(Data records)

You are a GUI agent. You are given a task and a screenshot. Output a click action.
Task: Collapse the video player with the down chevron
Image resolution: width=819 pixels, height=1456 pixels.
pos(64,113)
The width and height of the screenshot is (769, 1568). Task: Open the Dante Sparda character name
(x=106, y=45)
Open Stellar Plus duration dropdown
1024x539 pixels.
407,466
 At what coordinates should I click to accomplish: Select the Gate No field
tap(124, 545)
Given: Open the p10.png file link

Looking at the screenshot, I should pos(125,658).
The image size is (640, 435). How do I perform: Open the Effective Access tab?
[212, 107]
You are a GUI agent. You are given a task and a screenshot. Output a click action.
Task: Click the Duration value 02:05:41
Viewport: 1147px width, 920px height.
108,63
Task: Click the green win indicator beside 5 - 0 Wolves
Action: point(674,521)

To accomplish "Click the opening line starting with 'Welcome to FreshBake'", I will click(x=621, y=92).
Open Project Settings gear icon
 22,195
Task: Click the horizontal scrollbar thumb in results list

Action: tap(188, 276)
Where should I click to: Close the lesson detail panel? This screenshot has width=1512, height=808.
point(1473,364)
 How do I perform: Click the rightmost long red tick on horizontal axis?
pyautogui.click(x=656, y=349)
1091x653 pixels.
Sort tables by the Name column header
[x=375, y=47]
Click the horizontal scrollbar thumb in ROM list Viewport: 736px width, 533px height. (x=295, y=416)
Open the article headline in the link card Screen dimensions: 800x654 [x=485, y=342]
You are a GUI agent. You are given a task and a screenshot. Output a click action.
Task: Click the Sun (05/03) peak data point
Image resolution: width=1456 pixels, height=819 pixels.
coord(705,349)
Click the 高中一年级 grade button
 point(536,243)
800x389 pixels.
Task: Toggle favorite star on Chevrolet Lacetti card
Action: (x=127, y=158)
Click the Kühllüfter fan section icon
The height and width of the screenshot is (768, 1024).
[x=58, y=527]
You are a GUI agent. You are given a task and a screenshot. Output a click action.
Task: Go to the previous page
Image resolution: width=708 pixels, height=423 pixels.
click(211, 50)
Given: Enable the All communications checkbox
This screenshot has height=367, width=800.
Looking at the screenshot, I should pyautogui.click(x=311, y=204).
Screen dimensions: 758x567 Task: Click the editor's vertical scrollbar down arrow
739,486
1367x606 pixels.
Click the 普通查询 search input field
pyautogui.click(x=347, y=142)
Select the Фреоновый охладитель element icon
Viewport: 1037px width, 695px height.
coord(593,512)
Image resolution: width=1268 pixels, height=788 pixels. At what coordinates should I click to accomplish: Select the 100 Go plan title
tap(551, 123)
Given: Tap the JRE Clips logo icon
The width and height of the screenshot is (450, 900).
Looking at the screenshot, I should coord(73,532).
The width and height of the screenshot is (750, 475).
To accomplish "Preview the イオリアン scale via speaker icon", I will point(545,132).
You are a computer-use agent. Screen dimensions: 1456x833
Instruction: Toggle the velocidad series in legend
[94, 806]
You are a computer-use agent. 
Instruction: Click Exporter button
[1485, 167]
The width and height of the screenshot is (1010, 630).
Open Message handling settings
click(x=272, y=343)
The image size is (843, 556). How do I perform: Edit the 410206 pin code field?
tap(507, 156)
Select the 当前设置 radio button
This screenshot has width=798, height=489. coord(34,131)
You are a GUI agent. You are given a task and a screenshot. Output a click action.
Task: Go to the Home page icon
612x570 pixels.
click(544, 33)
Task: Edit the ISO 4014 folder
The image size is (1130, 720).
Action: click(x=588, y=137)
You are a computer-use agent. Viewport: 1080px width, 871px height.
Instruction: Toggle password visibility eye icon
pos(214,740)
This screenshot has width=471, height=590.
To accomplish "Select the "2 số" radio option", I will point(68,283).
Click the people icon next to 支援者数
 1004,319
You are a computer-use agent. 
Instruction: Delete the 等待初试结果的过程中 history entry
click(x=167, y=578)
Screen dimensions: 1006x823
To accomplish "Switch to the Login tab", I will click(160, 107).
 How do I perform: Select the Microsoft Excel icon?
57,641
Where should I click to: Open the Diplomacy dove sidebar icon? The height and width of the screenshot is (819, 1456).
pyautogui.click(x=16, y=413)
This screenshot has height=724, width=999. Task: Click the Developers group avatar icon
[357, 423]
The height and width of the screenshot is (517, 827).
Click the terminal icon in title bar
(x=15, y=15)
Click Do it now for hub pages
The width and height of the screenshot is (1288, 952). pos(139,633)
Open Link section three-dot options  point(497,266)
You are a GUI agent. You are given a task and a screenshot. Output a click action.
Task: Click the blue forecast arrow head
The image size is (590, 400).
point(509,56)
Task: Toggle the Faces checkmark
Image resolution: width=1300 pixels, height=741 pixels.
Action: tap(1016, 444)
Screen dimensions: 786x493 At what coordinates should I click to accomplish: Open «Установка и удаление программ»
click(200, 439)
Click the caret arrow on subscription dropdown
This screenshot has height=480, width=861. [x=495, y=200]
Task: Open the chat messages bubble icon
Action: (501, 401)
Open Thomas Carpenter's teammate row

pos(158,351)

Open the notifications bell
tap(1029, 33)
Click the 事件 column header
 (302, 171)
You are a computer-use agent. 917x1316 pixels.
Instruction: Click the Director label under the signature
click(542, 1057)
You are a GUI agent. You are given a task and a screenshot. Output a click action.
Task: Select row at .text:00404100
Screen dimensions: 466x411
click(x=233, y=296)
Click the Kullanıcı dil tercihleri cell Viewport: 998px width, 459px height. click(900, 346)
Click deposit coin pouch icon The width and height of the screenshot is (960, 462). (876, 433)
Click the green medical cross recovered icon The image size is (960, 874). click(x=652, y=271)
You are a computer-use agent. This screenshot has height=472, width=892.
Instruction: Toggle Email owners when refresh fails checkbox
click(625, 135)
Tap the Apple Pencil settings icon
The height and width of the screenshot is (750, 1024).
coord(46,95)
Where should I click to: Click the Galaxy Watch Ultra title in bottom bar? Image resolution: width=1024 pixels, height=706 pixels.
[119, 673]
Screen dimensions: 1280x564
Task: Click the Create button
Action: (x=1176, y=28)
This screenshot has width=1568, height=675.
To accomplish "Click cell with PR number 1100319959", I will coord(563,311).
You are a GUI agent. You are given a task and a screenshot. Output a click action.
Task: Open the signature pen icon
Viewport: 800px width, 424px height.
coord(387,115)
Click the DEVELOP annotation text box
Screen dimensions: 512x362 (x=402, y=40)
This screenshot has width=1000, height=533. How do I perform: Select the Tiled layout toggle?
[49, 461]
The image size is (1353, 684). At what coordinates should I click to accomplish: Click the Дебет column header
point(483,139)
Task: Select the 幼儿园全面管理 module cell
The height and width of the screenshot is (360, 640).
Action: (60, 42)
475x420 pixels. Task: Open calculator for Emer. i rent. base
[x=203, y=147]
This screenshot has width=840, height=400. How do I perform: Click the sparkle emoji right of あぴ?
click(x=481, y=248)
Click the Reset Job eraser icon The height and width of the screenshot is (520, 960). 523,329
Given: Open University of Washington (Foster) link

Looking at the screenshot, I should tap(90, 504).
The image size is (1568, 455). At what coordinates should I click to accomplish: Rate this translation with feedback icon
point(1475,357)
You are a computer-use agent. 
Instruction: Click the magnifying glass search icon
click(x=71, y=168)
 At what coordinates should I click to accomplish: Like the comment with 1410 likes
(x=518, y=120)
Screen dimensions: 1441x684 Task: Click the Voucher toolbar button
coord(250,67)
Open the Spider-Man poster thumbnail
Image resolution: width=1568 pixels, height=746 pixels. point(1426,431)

Exercise directions: Search the data for the string "computer" and copy out every line where it is found.

Answer:
You are a computer-use agent. Screen dimensions: 1456x833
You are a computer-use agent. 
You are a computer-use agent. Viewport: 1080px width, 871px height.
You are a computer-use agent. 
You are a computer-use agent. 917x1316 pixels.
You are a computer-use agent. This screenshot has height=472, width=892.
You are a computer-use agent. 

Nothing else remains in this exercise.